Due proposte strategiche altemative in vista del congresso nazionale
del Prc
RIFONDARE LA RAGION D'ESSERE DEL PARTITO
di Marco Ferrando
Il cuore del
nostro confronto congressuale riguarda il programma generale del nostro partito
e di riflesso le linee di indirizzo della sua politica. La stessa analisi che si
propone va connessa all'impianto programmatico che si assume. La divergenza
sull'imperialismo è al riguardo emblematica. La tesi del superamento del
concetto di imperialismo è profondamente sbagliata non solo perché rimuove la
comprensione delle dinamiche attualissime del capitaIismo mondiale e delle sue
nuove contraddizioni dopo la svolta d'epoca dell'89-91 (sino a negare
l'esistenza stessa dell'imperialismo europeo e italiano) ma perché legittima
quel programma riformista di "riforma dell'Onu" di "Europa sociale e
democratica", di "patto tra le nazioni", di un diritto internazionale al di
sopra delle classi e degli Stati che viene riproposto nel documento congressuale
di maggioranza (Bertinotti-Grassi-Ferrero). Un programma del tutto utopico e
subalterno: utopico perché astraendo dalla realtà dell'imperialismo sogna una
riforma pacifica del mondo capitalistico proprio quando la crisi capitalistica
internazionale ha eroso lo spazio storico riformistico; subalterno perché
ripropone come riferimento quelle funzioni capitalistiche internazionali (v.
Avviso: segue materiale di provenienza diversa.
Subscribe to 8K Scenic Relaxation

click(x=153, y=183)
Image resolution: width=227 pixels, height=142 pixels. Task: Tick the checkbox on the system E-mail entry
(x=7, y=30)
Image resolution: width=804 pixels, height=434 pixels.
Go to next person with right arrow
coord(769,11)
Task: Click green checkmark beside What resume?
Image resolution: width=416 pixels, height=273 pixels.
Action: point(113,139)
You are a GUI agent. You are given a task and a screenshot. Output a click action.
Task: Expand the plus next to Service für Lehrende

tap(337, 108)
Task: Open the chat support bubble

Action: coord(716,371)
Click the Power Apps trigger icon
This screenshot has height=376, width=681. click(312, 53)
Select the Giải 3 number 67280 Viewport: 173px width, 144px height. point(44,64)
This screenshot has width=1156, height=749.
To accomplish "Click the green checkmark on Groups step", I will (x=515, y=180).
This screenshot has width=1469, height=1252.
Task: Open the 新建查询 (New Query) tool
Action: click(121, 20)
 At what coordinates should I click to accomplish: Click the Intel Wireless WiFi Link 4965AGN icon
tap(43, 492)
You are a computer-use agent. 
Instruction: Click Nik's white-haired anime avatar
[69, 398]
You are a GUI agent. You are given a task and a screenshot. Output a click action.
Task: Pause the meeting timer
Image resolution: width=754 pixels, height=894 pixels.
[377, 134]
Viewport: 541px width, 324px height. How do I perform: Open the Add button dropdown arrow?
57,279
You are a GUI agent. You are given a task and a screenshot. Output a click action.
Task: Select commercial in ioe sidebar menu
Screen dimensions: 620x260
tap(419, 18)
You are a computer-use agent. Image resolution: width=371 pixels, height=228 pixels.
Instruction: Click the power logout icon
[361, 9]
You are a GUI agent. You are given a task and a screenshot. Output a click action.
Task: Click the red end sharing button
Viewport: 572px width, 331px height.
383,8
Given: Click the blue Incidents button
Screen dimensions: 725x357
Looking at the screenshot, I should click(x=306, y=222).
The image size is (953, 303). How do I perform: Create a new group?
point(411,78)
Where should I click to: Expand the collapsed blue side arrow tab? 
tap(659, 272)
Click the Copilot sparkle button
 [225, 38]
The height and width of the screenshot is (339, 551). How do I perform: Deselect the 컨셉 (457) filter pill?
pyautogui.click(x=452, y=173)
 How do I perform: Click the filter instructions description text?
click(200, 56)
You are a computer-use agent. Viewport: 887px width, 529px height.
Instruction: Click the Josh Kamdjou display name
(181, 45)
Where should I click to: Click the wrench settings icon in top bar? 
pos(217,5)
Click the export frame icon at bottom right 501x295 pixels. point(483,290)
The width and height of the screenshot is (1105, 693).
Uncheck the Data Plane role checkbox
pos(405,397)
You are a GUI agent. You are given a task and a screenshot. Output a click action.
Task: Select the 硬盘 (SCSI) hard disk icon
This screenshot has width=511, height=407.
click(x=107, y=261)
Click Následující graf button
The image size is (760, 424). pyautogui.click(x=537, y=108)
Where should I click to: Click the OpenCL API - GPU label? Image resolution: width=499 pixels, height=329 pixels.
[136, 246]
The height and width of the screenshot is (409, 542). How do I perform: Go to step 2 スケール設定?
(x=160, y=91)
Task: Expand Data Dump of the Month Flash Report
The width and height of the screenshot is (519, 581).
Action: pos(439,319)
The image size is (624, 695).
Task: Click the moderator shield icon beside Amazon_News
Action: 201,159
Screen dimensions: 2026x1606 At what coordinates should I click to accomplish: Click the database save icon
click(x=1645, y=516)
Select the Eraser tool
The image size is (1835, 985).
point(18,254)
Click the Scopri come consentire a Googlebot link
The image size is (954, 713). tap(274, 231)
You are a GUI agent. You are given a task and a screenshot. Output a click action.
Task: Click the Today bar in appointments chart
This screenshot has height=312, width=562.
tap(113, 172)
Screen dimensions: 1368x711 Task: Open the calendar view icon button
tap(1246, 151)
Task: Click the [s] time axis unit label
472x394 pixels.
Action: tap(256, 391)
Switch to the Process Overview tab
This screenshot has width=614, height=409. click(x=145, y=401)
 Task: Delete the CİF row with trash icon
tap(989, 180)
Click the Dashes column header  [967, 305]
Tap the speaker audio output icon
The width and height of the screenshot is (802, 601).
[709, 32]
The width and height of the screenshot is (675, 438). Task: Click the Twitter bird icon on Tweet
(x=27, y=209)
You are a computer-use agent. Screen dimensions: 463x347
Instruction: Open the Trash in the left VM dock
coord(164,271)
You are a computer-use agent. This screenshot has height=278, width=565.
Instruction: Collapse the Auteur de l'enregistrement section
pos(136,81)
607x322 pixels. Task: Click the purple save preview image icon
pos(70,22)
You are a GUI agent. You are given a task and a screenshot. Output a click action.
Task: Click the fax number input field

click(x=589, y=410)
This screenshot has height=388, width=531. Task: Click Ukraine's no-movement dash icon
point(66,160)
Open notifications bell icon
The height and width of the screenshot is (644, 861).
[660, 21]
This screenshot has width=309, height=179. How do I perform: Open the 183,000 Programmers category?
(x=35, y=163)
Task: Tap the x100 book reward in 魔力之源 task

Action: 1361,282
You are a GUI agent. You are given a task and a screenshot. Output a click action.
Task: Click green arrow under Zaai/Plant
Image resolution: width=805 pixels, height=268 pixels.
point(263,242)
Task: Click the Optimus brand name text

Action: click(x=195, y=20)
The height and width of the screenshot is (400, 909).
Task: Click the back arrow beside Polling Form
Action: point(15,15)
Onu) che sono state e sono tanto più oggi paraventi diplomatici
dell'imperialismo e del suo dominio sul mondo. Per questo la riaffermazione
importante della categoria di imperialismo quale chiave di lettura del mondo
contemporaneo non può essere confinata in emendamenti analitici, ma va invece
ricondotta a una proposta alternativa complessiva di impostazione programmatica
del Prc, che nel profondo della lotta di classe e dei movimenti della giovane
generazione, rilanci la prospettiva socialista e rivoluzionaria quale unica vera
risposta, terribilmente complessa ma non illusoria, alla crisi dell'umanità.
Questo richiamo al socialismo non può ridursi a rituali evocazioni letterarie
("socialismo o barbarie") ma richiede una vera rifondazione su due piani
complementari:
a) il recupero dei fondamenti del programma comunista (a
partire dai temi dell'abolizione della proprietà privata e del potere dei
Consigli) senza i quali non vi è né rottura strategica con il riformismo
staliniano né recupero della memoria rivoluzionaria del primo '900 (Lenin,
Trotsky, Luxemburg, Gramsci);
b) l'aggiornamento e il rilancio della
proposta socialista in rapporto all'attuale scenario del mondo: là dove proprio
la domanda di un altro mondo possibile nel sentire di milioni di giovani
richiama l'esigenza di ricondurre tutte le loro istanze di emancipazione e
liberazione (sociali, ambientali, di pace, di genere) alla necessità della
rottura anticapitalistica, contro ogni illusione riformistico pacifista.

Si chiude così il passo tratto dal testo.